- **Stored records**
◆ ◆ ◆ ◆

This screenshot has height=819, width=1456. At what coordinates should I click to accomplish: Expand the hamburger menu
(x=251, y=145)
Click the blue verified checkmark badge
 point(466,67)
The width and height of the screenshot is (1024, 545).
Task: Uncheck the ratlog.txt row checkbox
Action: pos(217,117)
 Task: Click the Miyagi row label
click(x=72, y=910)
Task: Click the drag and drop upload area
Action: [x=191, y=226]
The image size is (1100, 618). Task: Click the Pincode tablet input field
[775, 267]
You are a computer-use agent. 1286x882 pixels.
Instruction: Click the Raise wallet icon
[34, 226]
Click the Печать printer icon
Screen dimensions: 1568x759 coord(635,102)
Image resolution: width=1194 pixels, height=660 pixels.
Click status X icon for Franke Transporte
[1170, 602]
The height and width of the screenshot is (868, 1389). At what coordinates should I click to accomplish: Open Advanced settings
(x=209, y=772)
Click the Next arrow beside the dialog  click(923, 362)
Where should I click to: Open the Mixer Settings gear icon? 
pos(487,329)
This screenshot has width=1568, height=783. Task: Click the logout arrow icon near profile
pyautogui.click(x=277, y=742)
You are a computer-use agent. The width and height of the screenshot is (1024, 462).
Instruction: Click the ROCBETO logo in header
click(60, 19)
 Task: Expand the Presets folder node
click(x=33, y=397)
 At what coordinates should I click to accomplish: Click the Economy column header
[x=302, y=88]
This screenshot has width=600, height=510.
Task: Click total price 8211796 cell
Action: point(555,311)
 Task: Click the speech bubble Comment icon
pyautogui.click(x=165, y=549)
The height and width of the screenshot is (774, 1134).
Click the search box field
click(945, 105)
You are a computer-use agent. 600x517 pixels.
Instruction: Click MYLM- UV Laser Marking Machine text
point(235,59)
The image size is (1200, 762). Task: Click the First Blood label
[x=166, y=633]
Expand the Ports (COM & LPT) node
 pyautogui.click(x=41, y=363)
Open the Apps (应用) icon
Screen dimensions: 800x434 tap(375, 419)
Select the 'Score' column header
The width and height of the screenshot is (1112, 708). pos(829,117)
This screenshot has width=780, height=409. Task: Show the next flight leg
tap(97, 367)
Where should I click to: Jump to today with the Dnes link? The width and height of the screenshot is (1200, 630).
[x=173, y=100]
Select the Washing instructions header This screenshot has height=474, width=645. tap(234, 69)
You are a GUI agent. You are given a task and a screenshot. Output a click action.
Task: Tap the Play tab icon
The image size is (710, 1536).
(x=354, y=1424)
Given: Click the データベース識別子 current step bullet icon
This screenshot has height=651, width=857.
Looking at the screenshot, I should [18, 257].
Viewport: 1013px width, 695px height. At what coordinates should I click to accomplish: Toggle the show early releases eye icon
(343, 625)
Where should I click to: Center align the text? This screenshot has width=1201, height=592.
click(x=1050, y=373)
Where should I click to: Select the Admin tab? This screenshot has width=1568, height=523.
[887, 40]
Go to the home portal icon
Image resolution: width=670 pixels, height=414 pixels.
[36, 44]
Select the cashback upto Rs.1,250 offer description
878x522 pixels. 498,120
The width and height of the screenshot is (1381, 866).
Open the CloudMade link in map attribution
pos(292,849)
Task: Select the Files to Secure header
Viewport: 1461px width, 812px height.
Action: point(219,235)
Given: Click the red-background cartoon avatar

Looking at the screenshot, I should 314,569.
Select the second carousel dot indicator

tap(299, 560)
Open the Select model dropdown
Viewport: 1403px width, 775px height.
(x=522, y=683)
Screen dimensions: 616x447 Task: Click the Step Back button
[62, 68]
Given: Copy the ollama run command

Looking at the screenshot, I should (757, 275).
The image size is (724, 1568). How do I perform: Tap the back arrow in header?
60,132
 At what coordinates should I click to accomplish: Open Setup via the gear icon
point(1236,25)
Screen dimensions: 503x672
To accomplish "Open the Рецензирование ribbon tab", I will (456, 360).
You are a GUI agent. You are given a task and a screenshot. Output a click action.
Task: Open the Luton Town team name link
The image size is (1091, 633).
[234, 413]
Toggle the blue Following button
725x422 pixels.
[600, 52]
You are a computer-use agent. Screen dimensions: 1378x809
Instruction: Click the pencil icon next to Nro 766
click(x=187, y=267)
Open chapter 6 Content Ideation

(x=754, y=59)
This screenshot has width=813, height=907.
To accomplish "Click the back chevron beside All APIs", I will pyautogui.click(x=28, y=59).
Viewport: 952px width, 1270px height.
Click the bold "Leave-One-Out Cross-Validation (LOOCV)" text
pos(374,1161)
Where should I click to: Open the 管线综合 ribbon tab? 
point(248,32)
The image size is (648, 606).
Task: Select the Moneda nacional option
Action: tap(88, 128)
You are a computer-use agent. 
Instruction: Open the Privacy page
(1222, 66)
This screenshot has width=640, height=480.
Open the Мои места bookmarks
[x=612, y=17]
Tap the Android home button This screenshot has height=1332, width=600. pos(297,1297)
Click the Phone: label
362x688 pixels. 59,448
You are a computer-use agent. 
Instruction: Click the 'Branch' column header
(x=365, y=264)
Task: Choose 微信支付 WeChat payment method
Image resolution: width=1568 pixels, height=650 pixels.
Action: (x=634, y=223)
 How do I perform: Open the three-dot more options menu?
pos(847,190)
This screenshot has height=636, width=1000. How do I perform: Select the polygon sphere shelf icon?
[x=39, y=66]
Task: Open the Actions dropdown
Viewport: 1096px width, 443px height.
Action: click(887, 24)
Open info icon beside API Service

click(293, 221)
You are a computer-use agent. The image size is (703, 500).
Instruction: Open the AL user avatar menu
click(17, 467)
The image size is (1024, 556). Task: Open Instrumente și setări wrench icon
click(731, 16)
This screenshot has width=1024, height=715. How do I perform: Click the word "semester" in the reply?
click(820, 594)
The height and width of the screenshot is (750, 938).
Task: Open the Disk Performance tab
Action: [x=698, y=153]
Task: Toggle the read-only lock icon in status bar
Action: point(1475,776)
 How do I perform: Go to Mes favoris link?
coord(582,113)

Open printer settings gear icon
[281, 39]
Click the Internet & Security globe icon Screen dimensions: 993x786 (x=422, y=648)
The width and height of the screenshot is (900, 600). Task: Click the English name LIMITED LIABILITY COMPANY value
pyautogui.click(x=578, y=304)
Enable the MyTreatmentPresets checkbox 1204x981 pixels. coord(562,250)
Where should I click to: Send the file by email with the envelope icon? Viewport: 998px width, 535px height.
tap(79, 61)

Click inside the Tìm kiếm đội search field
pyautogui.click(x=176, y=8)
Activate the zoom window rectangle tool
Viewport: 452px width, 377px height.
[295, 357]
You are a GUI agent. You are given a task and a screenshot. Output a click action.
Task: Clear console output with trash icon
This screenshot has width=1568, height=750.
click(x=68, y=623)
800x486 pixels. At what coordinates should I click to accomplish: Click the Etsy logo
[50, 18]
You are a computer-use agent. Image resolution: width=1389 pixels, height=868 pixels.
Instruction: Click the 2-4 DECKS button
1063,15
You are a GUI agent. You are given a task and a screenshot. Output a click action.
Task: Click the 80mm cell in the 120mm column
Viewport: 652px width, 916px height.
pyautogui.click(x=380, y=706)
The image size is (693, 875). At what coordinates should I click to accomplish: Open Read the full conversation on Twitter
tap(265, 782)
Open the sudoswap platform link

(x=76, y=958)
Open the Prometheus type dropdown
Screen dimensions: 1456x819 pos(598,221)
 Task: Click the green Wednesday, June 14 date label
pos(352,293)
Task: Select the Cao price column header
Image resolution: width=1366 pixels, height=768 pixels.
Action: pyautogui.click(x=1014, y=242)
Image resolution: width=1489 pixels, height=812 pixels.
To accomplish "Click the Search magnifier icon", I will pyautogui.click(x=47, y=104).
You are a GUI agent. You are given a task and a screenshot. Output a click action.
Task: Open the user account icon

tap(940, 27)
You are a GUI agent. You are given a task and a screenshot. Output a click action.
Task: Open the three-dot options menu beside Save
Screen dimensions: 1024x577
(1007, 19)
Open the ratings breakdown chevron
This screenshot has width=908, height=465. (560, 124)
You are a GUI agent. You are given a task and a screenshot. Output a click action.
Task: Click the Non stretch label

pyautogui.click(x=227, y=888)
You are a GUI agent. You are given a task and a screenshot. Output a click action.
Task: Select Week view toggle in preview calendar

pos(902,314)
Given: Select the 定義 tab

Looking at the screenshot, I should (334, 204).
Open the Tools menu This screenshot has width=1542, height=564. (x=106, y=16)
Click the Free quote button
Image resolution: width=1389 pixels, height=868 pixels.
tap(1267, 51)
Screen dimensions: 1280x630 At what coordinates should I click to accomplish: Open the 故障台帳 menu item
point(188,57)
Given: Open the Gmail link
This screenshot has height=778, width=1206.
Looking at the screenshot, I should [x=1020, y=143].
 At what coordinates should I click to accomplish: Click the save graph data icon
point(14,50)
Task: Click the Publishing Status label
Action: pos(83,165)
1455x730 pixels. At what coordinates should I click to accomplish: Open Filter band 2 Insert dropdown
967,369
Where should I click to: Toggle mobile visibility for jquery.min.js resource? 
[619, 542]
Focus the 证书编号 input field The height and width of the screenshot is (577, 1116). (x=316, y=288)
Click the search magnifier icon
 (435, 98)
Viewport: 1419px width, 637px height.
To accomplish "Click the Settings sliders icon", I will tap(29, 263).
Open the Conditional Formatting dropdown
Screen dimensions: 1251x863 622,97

◆ ◆ ◆ ◆

Among the entries above, how many lines hold the word "will"? Reply with only that number.

4